While the opinion in the court’s 9-0 decision, issued by Justice Neil Gorsuch, describes the NCAA as “seeking immunity from the normal operation of antitrust laws,” it stops short of doing anything too out-of-the-ballpark — the decision upheld a lower court ruling that the NCAA violated antitrust laws by limiting school-related compensation like scholarships and laptops that universities provide to student-athletes, meaning colleges will now be able to give athletes unlimited educational benefits.
The district court’s original decision, Gorsuch writes, “preserves considerable leeway for the NCAA, while individual conferences remain free to impose what- ever rules they choose.”
It was a concurring opinion issued by Justice Brett Kavanaugh, though, that opens the door to much larger changes, should the Supreme Court get a chance to rule on NCAA regulations that prevent student-athletes from being paid even as they bring in millions of dollars to university sports programs. In fact, Kavanaugh’s concurring opinion includes a direct shot across the NCAA’s bow in its opening paragraphs.

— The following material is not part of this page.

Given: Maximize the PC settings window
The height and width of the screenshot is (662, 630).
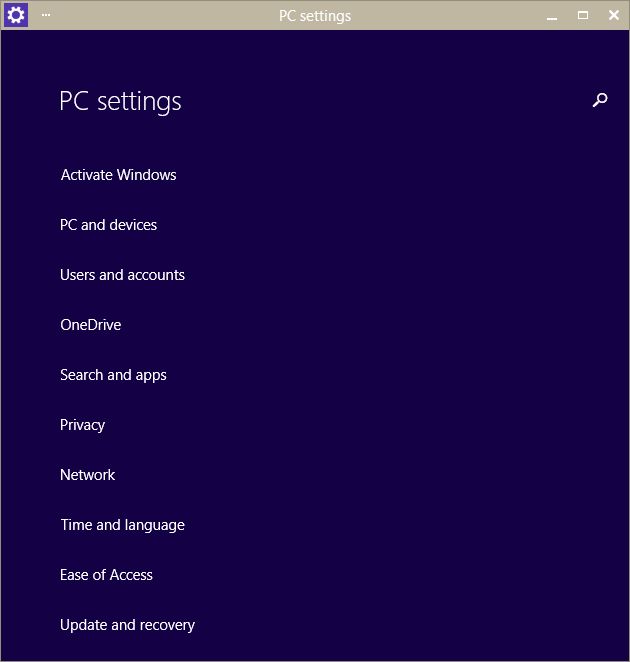Looking at the screenshot, I should coord(583,16).
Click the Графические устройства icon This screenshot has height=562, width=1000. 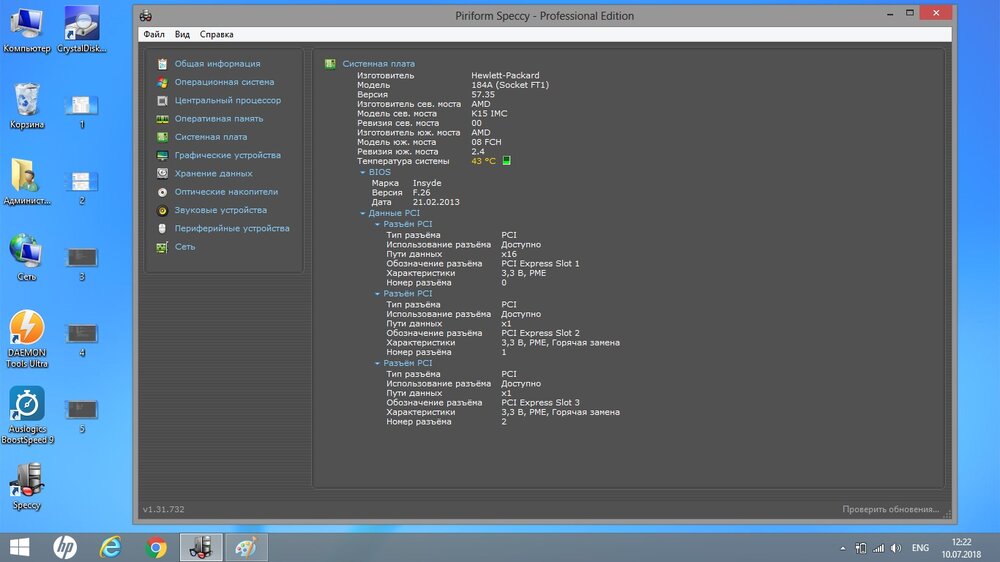[x=162, y=156]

NCAA rules, “have historically restricted student athletes from receiving money from endorsement deals and the like,” Kavanaugh wrote. “I add this concurring opinion to underscore that the NCAA’s remaining compensation rules also raise serious questions under antitrust laws.”
Kavanaugh went so far as to describe the NCAA’s actions as “price-fixing labor.”
“And price-fixing labor,” Kavanaugh wrote, “is ordinarily a textbook antitrust problem because it extinguishes the free market in which individuals can otherwise obtain fair compensation for their work.”
Class action lawyer Daniel Karon said he was surprised by the 9-0 ruling, and by the vigor of Kavanaugh’s concurring opinion.
I understand he’s a big sports fan which probably helped inform that, but he went as far as I would have expected Justice Ginsburg to go if she were still on the bench,” Karon said.
He said the ruling, while narrow, “blows right open the possibility, if not the likelihood or certainty, that athletes start making money” in the future.
“It makes you wonder what that portends for the future of the NCAA,” Karon said. “If they’re not going to be able to restrict students’ experiences as they’ve done, what job does that leave them left to do other than organizing a great basketball tournament and football playoff? I mean, their vitality has been largely sapped on account of the other day’s ruling.”
The NCAA, for its part, appeared to tout the positives of the ruling, noting it reaffirms the organization’s authority to adopt what it termed “reasonable rules” and notes that the NCAA can still articulate what constitutes educational benefits.
“Even though the decision does not directly address name, image and likeness, the NCAA remains committed to supporting NIL benefits for student-athletes,” said NCAA President Mark Emmert. “Additionally, we remain committed to working with Congress to chart a path forward, which is a point the Supreme Court expressly stated in its ruling.”